::: Material provided

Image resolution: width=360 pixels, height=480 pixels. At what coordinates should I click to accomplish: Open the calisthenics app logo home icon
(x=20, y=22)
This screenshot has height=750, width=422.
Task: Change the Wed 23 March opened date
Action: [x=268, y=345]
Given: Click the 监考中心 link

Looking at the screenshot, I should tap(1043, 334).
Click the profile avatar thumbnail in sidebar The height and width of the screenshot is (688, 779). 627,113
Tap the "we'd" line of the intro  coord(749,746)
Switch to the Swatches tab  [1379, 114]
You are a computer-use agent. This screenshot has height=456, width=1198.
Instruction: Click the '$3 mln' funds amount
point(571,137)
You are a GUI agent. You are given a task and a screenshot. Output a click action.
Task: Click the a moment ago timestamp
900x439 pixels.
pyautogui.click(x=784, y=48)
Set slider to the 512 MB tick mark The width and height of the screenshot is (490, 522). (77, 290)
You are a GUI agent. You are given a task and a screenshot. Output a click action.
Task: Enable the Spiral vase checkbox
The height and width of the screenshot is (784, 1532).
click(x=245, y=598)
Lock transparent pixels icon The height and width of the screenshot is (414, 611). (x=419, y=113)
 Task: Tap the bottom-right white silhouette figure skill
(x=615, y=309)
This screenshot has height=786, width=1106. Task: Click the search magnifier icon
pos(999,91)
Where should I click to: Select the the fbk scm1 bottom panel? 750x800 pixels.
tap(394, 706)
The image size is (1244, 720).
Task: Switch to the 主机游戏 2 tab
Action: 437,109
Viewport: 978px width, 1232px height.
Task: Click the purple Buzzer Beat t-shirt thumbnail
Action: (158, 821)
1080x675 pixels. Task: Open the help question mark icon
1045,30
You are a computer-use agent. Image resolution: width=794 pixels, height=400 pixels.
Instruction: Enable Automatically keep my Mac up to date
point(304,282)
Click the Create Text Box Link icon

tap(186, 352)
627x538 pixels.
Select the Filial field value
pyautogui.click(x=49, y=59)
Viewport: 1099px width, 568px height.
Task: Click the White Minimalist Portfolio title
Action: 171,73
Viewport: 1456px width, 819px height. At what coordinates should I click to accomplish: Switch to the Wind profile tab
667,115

::::::

Exercise - Change "Swatches" to "Palettes" in the stretch from the line containing "Click the profile" through the line containing "click(x=245, y=598)", and give those lines again with everything else unchanged.

Task output -
Click the profile avatar thumbnail in sidebar The height and width of the screenshot is (688, 779). 627,113
Tap the "we'd" line of the intro  coord(749,746)
Switch to the Palettes tab  [1379, 114]
You are a computer-use agent. This screenshot has height=456, width=1198.
Instruction: Click the '$3 mln' funds amount
point(571,137)
You are a GUI agent. You are given a task and a screenshot. Output a click action.
Task: Click the a moment ago timestamp
900x439 pixels.
pyautogui.click(x=784, y=48)
Set slider to the 512 MB tick mark The width and height of the screenshot is (490, 522). (77, 290)
You are a GUI agent. You are given a task and a screenshot. Output a click action.
Task: Enable the Spiral vase checkbox
The height and width of the screenshot is (784, 1532).
click(x=245, y=598)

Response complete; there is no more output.